*EXERCISE DATA*.
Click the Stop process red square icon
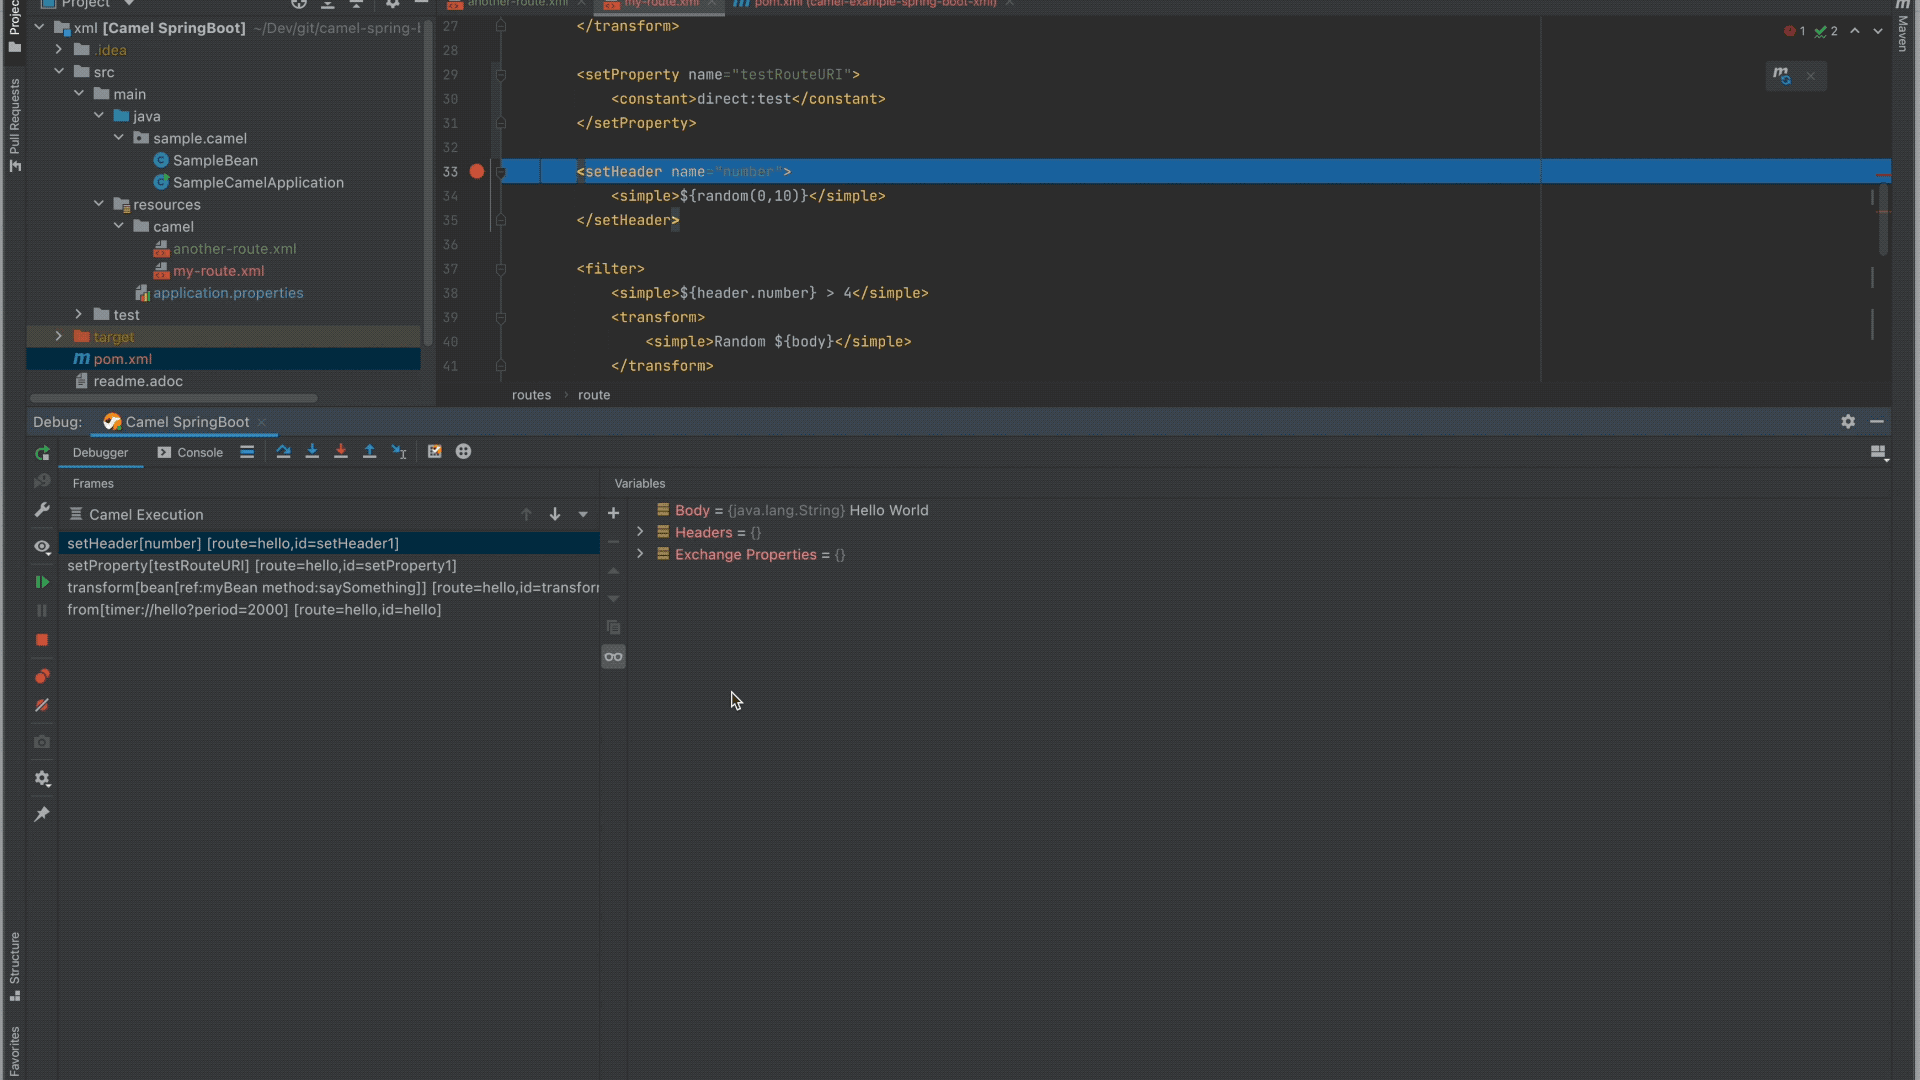Image resolution: width=1920 pixels, height=1080 pixels. (x=42, y=640)
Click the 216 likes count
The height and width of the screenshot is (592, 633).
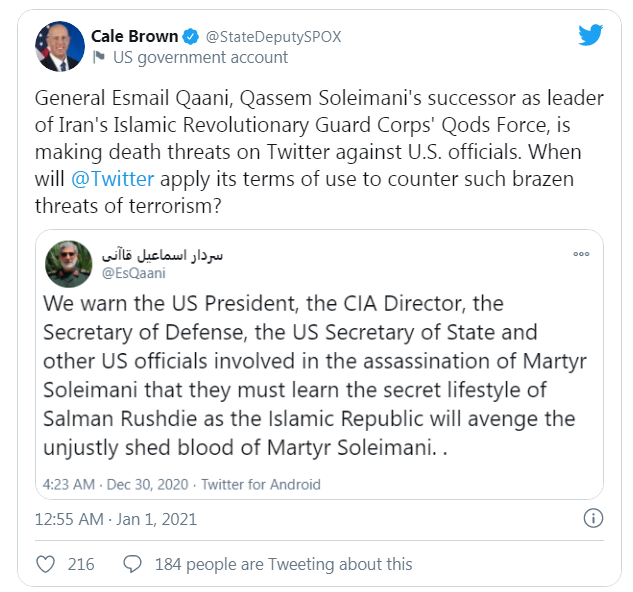pos(81,564)
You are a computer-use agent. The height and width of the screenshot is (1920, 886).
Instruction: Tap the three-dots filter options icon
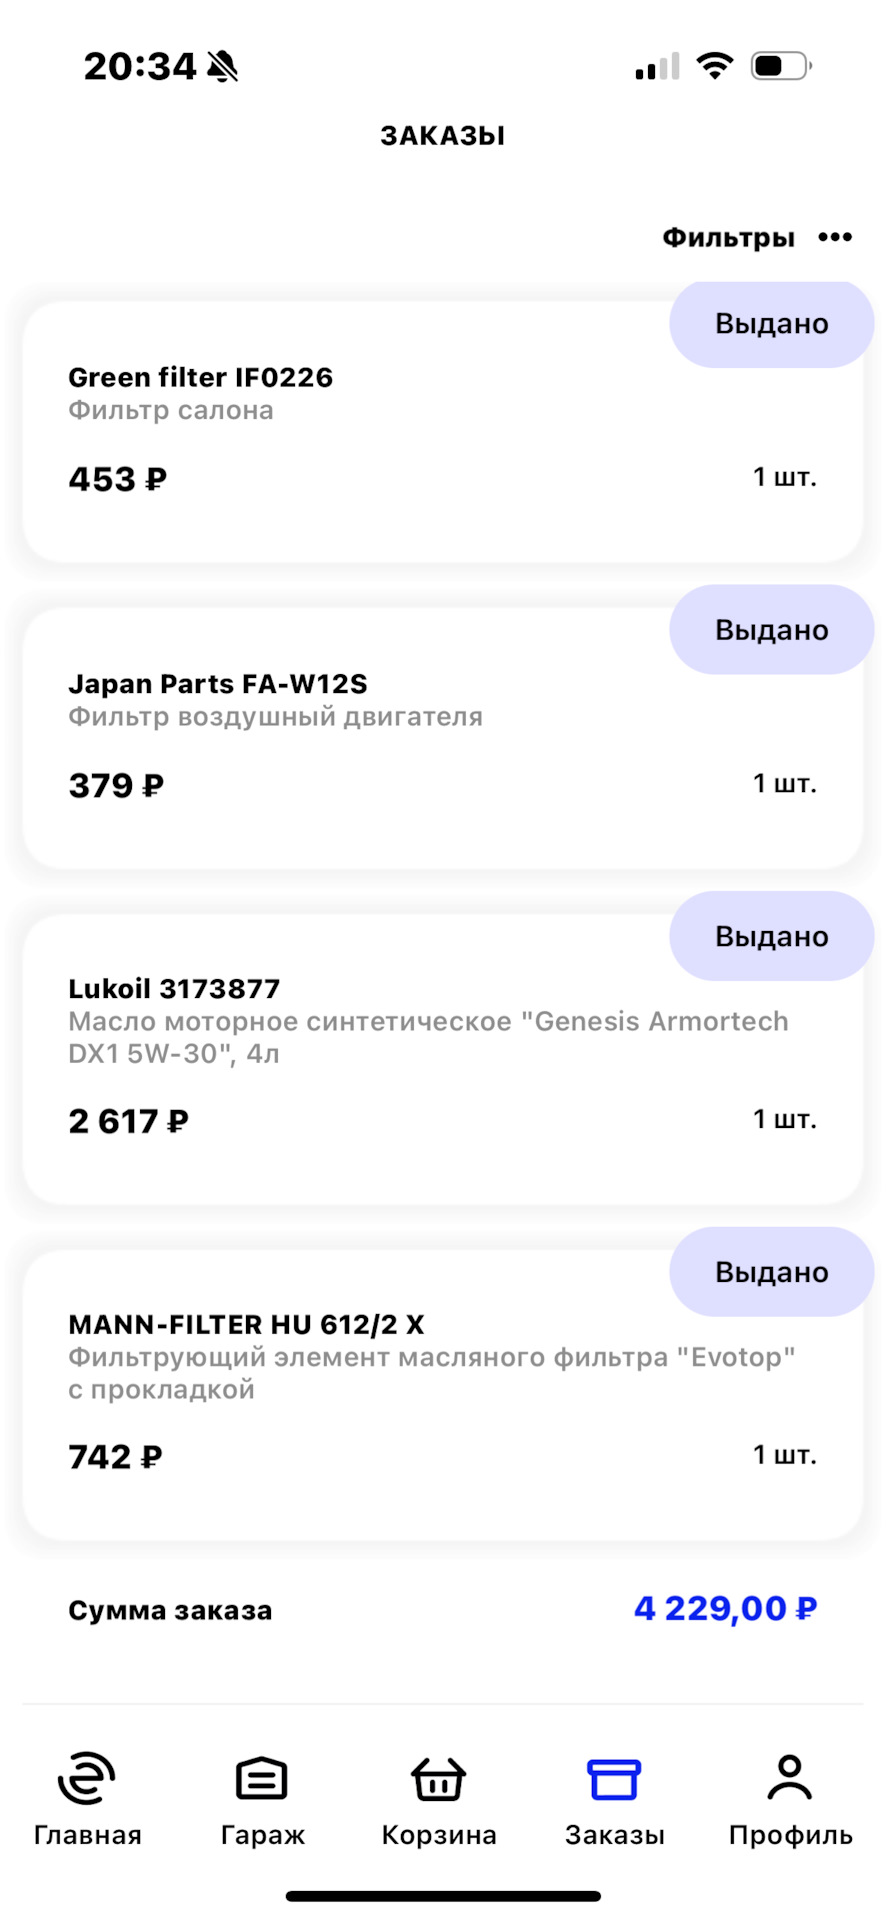[x=835, y=238]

*REQUIREMENTS*. Rewrite the entries above with every "Click" switched to "Select" and everything else unchanged. Omit the pictures from your answer.

*OUTPUT OF THE TASK*.
Select the Stop process red square icon
Image resolution: width=1920 pixels, height=1080 pixels. (x=42, y=640)
Select the 216 likes count
The height and width of the screenshot is (592, 633).
pos(81,564)
You are a computer-use agent. The height and width of the screenshot is (1920, 886).
Instruction: Tap the three-dots filter options icon
[x=835, y=238]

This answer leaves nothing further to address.